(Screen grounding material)

════════

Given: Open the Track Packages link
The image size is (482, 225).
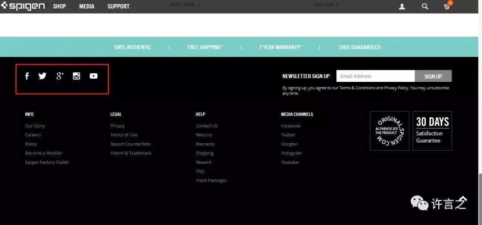Looking at the screenshot, I should 211,181.
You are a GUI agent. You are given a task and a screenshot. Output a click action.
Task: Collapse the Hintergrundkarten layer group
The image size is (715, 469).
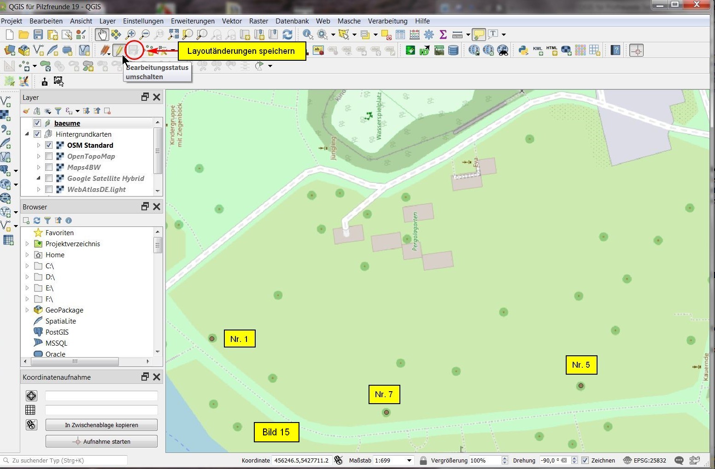coord(27,134)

════════

**Task instructions:**
Could you transcribe all of the material above word for word, leaving the pictures out of your copy?

**Solution to the exercise:**
Given: Open the Track Packages link
The image size is (482, 225).
Looking at the screenshot, I should 211,181.
You are a GUI agent. You are given a task and a screenshot. Output a click action.
Task: Collapse the Hintergrundkarten layer group
The image size is (715, 469).
coord(27,134)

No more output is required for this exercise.